Exercise objective ::
Whenever a line in the listing contains "height", copy that line.

Supplied records ::
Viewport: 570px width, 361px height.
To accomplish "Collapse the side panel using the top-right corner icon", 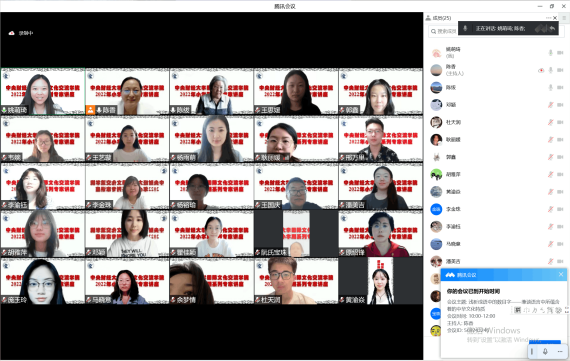I will [x=565, y=18].
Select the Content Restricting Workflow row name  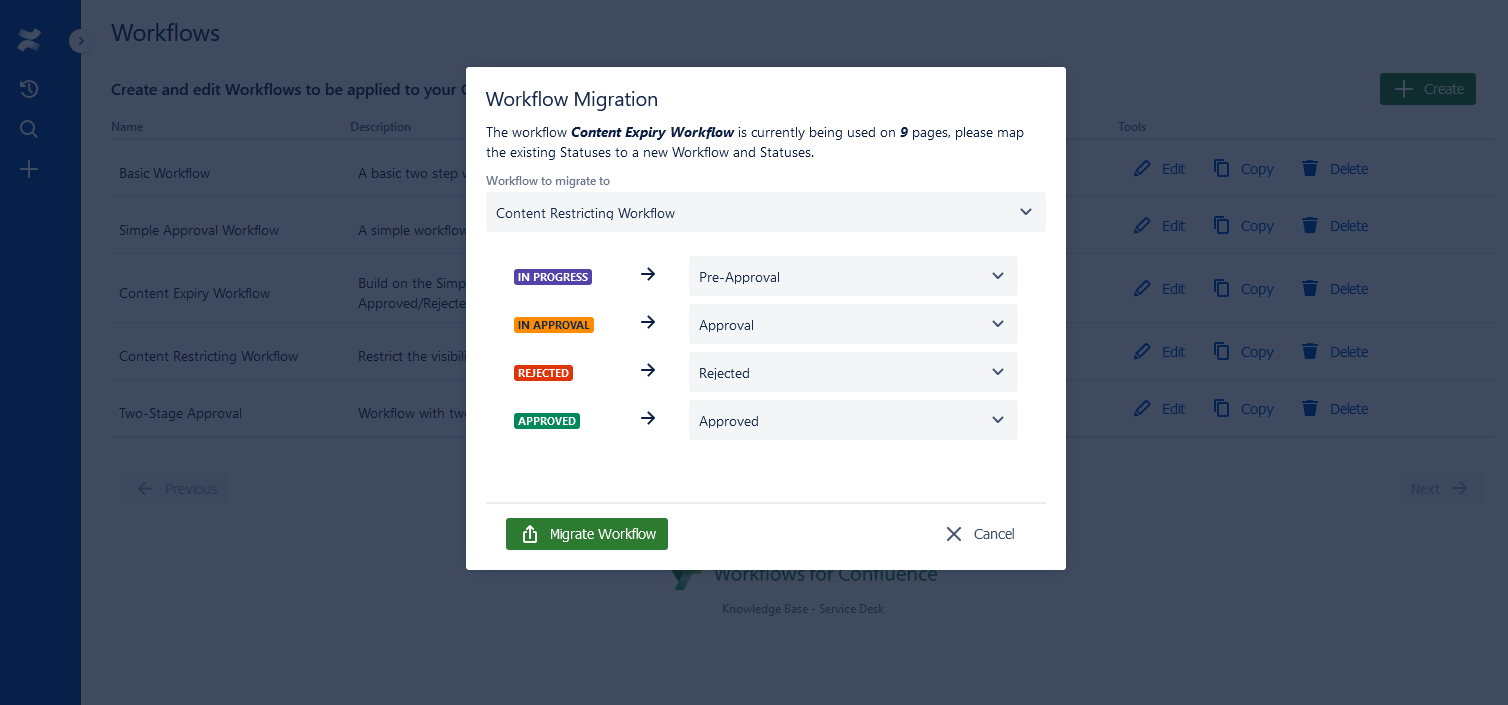click(208, 356)
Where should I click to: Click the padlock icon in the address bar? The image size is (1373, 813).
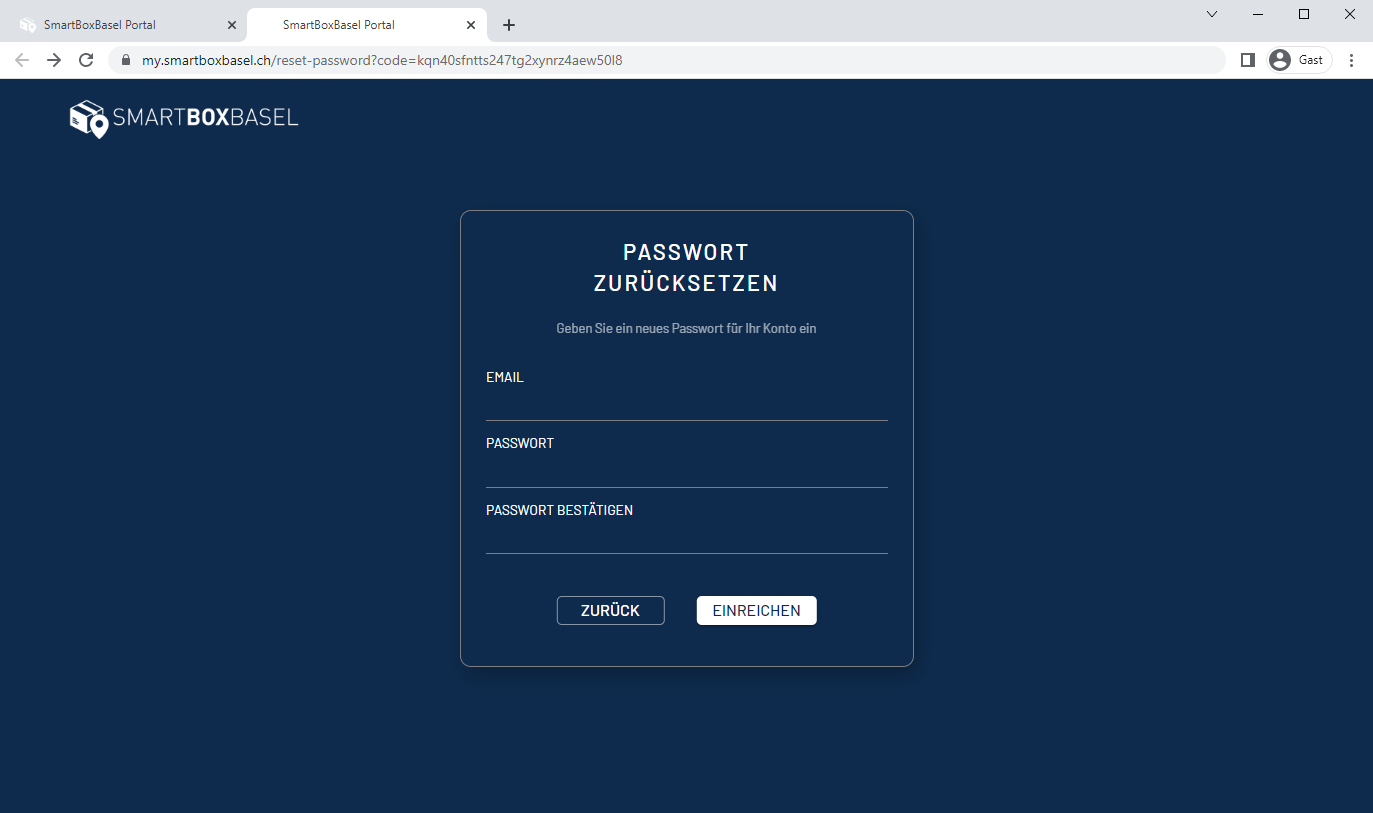click(x=125, y=60)
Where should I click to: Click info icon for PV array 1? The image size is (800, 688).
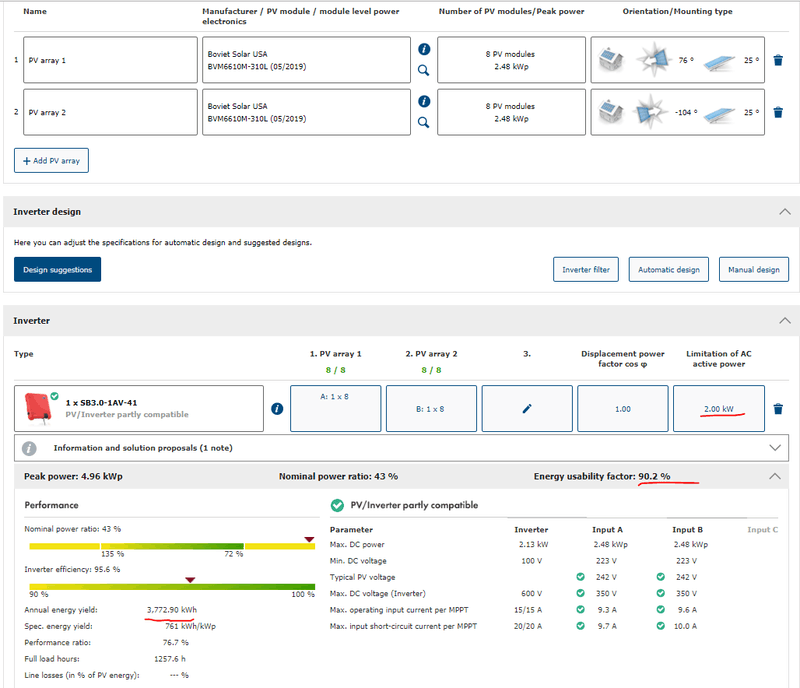tap(423, 49)
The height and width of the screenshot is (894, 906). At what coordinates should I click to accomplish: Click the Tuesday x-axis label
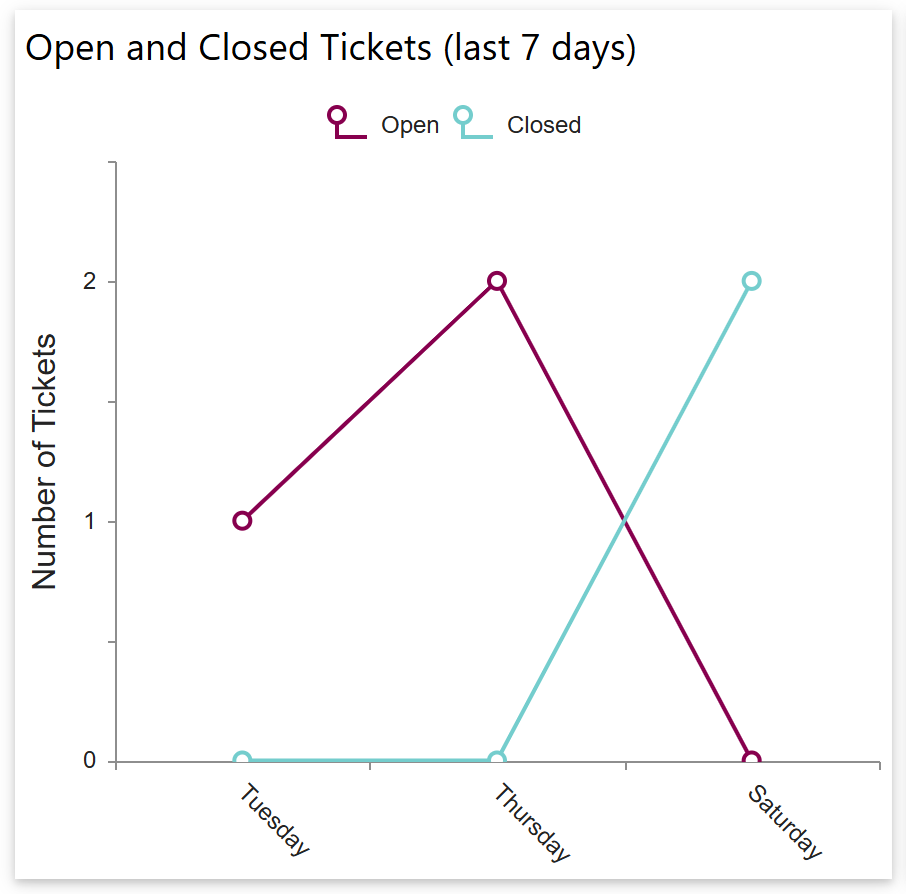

Answer area ::
Viewport: 570px width, 361px height.
The height and width of the screenshot is (894, 906). At what coordinates should I click to accomplish: Click the Tuesday x-axis label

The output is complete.